Academic programs and accreditation 
The Tyler School of Art and Architecture offers a wide range of degree and certificate programs in the areas of art, architecture and environmental design, graphic design, art history and art education.

Susan E. Cahan, has been Tyler's dean since 2017.

Tyler's academic degree programs:

Architecture (BSArch, MArch, MSArch)
Art Education (BSEd, BFA with Art Education Concentration, BSEd, MEd with Major in Art Education)
Art History (BA, MA, MA Fine Arts Administration Track, PhD)
Art Therapy (BA)
Ceramics (BFA, MFA)
City & Regional Planning (MS)
Community Development (BS)
Facilities Management (BS)
Facilities Planning (MS)
Fibers & Material Studies (BFA, MFA)
Foundations (non-degree granting program for first-year students)
Glass (BFA, MFA)
Graphic & Interactive Design (BFA, MFA)
Historic Preservation (BS)
Horticulture (BSHort, ASHort)
Landscape Architecture (BSLA, MLArch)
Metals/Jewelry/CAD-CAM (BFA, MFA)
Painting (BFA, MFA)
Photography (BFA, MFA)
Printmaking (BFA, MFA)
Sculpture (BFA, MFA)
Visual Studies (BA)

Temple also has a BA in Art program at Temple University, Japan Campus, located in Tokyo.

The Tyler School of Art and Architecture at Temple University is a non-profit, accredited member of the National Association of Schools of Art and Design and the Middle States Association of Colleges and Schools. Tyler's MArch degree program is accredited by the National Architectural Accrediting Board, and the school's BLArch and MLArch programs are accredited by the National Landscape Architecture Board and the Landscape Architecture Accreditation Board. Tyler's MS program in City and Regional Planning is accredited by the Planning Accreditation Board. The BS program in Facilities Management is accredited by the International Facilities Management Association.

Facilities 
In 2009 Tyler School of Art moved to a new location, a 255,000-square-foot building designed by architect Carlos Jiménez, Tyler's architecture program moved into a new, 50,000-square-foot Architecture Building in 2012. The two structures, which are connected by a passageway and are located at Temple University's Main Campus in Philadelphia. Their location adjacent to Presser Hall (part of Temple University's Boyer College of Music and Dance) and Temple Theaters (part of Temple's School of Theater, Film and Media Arts) has created an arts quadrant in the northeast corner of campus.

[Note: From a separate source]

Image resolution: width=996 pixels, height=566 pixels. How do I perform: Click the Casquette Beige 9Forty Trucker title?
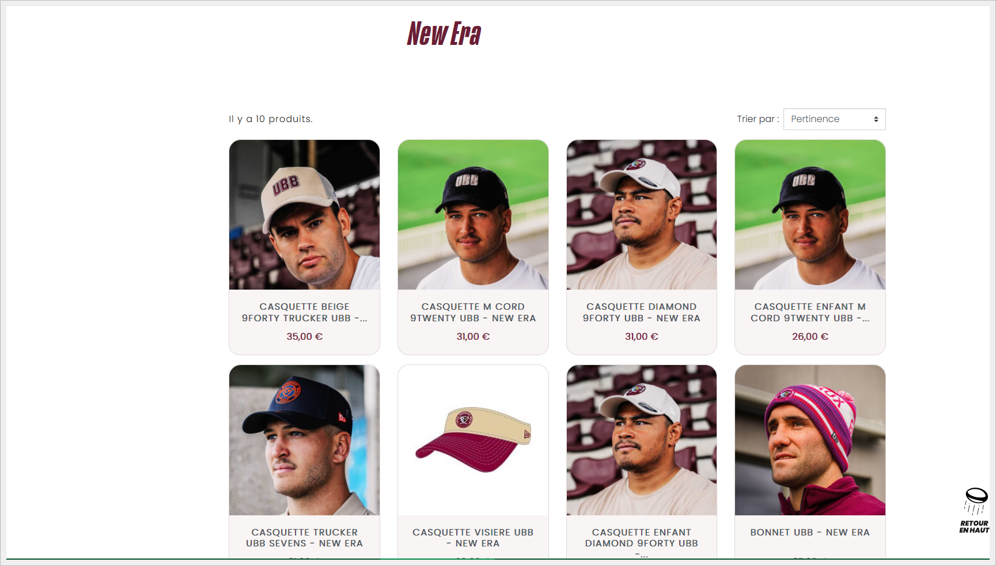(304, 312)
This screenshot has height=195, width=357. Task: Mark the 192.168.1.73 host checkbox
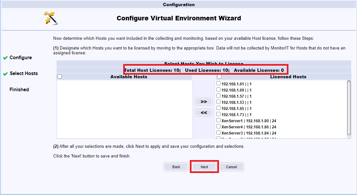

Visiting artists and scholars 
Tyler also hosts a variety of visiting artist, architect and scholar programs that bring leaders in their disciplines to the school to address the Tyler community and work with students in their classrooms and studios. Flagship visiting artist and scholar programs include:

The Jack Wolgin Annual Visiting Artist Symposium, an endowed visiting artist program that brings artists and thinkers to campus to work with Tyler students and present a free public lecture each year. Past Jack Wolgin Annual Visiting Artists:

 Judy Pfaff (2016)
 LaToya Ruby Frazier (2017)
 Rick Lowe (2018)
 Nick Cave (2019)
 Cecilia Vicuña (2020)
 Jennie C. Jones (2022)
Tyler Architecture alumni endowed a lecture series to honor Brigitte Knowles, professor emerita and former associate dean, that brings architects, landscape architects and designers to campus. Past lecturers include:

 David Adjaye, Founder and Principal, Adjaye Associates
 Craig Edward Dykers, Founding Partner, Snøhetta
 Walter Hood, Founder, Hood Design Studio
 Clive Wilkinson, President, Clive Wilkinson Architects 
 Sharon Johnston, Founding Partner, Johnston Marklee
 Olalekan Jeyifous (2022)

Temple Contemporary 
Temple Contemporary is Tyler's exhibitions and public programs unit. It was led by founding director Robert Blackson, Tyler's director of exhibitions and public programming from 2011 to 2021. Jova Lynne, formerly the Senior Curator of the Museum of Contemporary Art Detroit, was hired as the Director of Temple Contemporary in 2021. Temple Contemporary's galleries and offices are located in the Tyler building at Temple University's Main Campus, although much of its programming takes place in the surrounding Philadelphia community.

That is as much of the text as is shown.